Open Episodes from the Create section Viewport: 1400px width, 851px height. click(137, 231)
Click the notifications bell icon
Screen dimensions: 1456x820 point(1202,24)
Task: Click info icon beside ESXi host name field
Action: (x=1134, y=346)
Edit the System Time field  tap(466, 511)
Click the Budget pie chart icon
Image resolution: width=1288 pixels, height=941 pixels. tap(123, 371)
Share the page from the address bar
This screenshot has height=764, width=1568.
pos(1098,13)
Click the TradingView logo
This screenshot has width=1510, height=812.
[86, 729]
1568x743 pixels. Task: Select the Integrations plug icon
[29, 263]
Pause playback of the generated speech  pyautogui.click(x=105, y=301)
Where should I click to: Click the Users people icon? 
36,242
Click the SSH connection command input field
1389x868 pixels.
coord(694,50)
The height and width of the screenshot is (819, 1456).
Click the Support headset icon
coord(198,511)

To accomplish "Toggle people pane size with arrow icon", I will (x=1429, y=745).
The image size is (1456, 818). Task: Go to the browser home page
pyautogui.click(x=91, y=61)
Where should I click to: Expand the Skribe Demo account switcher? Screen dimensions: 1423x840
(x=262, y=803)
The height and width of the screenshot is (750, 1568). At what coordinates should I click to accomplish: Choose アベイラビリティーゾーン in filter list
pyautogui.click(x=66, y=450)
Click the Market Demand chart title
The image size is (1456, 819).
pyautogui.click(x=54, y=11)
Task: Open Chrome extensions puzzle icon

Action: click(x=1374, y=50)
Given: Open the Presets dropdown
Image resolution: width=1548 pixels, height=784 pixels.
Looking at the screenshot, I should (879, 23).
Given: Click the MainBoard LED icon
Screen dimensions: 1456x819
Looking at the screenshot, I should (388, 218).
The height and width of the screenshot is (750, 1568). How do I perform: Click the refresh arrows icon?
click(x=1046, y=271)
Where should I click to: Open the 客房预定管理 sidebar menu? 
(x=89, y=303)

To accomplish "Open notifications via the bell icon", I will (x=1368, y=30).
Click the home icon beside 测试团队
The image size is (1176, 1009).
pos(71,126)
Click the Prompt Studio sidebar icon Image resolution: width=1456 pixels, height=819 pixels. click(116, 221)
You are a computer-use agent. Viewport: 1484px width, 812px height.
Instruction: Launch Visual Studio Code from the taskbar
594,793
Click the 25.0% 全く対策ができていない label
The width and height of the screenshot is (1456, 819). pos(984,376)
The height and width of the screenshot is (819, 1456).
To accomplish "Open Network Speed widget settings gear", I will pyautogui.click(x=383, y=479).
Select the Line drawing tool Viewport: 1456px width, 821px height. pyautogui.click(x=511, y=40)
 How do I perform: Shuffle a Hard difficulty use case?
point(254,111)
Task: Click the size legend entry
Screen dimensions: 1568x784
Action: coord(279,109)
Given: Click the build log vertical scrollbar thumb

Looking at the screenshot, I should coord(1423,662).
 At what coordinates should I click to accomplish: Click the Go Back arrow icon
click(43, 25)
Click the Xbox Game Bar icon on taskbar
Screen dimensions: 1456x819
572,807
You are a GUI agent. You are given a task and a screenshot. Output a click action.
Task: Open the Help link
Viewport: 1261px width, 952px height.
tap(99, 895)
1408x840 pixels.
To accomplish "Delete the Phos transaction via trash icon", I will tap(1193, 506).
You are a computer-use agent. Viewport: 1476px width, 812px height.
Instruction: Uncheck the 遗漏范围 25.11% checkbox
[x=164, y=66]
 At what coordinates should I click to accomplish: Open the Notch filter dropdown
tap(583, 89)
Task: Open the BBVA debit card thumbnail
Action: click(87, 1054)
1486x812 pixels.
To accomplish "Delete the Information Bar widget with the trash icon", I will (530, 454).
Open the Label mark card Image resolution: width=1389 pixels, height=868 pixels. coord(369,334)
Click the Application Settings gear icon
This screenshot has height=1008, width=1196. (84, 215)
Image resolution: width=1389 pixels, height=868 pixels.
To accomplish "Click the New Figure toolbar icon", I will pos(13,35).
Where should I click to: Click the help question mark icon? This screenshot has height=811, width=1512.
◇ ◇ ◇ ◇ ◇
• REQUIRED ACTION
Return the lines of the listing above exactly as they appear, starting with the first and stopping after the line that holds "Edit the System".

• RESULT FOR THIS TASK
Open Episodes from the Create section Viewport: 1400px width, 851px height. click(137, 231)
Click the notifications bell icon
Screen dimensions: 1456x820 point(1202,24)
Task: Click info icon beside ESXi host name field
Action: (x=1134, y=346)
Edit the System Time field  tap(466, 511)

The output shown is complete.